While most of his account involved intelligence matters, Campbell also briefly described the toll years of undercover work took on him personally. He continued informing through a bout with brain cancer, a case of leukemia and battles with excessive drinking, he told lawmakers.
He also was never reimbursed for the hundreds of thousands of dollars he used of his own money to make bribe payments under the FBI's direction to the Russians to facilitate his cover.
But Campbell said he was gratified when the FBI in 2016 gave him a $50,000 reward check celebrating his undercover work, directly answering Democrats criticisms that federal prosecutors didn't trust him as a witness.
"My FBI handlers praised my work. They told me on various occasions that details from the undercover probe had been briefed directly to FBI top officials. On two occasions my handlers were particularly excited, claiming that my undercover work had been briefed to President Obama as part of his daily presidential briefing," he said.
In the end, though, he told lawmakers he remains disturbed that the Obama administration made so many favorable decisions benefiting the Russian nuclear industry when the evidence of wrongdoing and ill intent was so extensive.
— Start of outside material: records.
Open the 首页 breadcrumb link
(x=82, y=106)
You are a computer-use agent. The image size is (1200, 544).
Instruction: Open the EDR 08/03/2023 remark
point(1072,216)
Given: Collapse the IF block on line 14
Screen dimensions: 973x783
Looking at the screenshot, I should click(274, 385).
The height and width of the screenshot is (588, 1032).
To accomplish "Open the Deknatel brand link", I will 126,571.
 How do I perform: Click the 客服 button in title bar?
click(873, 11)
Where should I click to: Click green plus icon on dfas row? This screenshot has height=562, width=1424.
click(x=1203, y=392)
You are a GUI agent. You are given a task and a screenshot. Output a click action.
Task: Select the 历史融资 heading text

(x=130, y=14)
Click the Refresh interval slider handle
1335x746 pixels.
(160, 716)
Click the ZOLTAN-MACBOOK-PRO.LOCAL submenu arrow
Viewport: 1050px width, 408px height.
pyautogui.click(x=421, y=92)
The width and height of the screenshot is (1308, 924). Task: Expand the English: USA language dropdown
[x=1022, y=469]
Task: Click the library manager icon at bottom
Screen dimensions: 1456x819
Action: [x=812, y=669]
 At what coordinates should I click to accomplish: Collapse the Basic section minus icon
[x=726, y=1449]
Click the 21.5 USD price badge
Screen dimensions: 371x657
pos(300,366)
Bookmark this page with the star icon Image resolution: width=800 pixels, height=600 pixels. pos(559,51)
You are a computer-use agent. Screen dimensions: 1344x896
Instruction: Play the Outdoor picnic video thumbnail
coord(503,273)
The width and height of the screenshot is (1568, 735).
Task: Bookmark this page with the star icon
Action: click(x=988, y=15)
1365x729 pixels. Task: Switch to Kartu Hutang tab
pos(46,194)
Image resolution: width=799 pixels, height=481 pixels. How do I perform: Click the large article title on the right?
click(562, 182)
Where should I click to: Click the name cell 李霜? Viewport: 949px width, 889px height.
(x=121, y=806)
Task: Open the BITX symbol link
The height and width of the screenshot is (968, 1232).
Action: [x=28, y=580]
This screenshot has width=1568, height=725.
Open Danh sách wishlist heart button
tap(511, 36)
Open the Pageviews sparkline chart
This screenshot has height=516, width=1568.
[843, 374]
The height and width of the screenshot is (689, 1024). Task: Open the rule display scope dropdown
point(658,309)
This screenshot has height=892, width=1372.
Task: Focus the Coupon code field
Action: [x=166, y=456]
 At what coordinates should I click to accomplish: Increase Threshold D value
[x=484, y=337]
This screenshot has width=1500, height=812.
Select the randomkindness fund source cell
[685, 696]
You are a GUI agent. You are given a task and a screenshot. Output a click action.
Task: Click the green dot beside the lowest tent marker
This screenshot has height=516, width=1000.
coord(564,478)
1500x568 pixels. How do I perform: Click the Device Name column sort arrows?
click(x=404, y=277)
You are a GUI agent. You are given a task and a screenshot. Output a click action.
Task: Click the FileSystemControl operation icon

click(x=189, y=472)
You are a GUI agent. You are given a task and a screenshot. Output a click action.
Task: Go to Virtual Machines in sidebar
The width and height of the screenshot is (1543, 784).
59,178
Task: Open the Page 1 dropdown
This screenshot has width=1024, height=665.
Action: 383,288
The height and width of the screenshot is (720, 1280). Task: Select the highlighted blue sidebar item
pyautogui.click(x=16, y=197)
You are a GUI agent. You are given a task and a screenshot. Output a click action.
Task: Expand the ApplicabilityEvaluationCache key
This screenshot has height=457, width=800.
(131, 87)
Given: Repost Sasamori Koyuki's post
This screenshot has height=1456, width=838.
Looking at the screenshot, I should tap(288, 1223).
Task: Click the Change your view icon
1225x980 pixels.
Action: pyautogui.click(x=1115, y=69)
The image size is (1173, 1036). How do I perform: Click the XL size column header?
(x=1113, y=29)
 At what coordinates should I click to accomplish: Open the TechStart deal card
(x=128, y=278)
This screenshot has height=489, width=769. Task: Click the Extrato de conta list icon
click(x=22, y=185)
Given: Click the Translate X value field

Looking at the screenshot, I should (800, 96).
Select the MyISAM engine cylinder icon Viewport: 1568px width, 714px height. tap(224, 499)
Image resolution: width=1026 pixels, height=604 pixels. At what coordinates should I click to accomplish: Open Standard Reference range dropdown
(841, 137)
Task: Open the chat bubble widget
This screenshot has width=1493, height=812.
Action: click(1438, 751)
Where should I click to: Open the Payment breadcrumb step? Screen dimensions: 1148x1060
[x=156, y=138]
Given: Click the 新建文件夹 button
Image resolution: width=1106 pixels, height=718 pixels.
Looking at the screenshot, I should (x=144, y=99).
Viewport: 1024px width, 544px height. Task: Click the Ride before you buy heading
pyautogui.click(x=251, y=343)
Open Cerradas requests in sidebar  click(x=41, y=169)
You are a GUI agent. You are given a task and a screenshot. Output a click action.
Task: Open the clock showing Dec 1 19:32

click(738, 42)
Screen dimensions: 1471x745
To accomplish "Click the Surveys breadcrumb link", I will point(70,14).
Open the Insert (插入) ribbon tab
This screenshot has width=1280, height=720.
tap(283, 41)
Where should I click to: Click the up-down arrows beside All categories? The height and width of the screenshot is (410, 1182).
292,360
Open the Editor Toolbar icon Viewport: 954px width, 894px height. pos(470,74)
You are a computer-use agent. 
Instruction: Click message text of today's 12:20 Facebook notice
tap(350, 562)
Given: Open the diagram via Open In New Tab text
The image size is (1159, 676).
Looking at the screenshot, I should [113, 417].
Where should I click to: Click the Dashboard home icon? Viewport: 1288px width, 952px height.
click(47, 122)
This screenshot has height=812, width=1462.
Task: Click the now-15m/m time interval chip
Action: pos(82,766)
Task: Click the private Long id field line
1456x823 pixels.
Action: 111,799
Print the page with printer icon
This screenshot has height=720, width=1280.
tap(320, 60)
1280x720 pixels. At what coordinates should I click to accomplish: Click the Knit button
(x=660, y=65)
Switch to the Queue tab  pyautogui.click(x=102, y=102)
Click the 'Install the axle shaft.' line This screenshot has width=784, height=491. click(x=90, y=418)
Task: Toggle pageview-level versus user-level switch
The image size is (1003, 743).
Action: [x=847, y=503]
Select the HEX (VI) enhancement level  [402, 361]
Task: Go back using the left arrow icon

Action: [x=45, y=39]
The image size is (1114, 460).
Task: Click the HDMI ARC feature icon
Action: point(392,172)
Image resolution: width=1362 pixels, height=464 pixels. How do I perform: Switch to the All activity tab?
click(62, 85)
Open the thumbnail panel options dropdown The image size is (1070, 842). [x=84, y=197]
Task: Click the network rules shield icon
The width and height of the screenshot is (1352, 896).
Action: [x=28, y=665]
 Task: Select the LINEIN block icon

"I was frustrated watching the U.S. government make numerous decisions benefiting Rosatom and Tenex while those entities were engaged in serious criminal conduct on U.S. soil," he wrote. "Tenex and Rosatom were raking in billions of U.S. dollars by signing contracts with American nuclear utility clients at the same time they were indulging in extortion by using threats to get bribes and kickbacks, with a portion going to Russia for high ranking officials."
He said he never got a satisfactory answer from the FBI.
"I remember one response I got from an agent when I asked how it was possible CFIUS would approve the Uranium One sale when the FBI could prove Rosatom was engaged in criminal conduct. His answer: 'Ask your politics,' " Campbell said.
This article was corrected on Feb. 8 to reflect that Campbell gave an interview to lawmakers.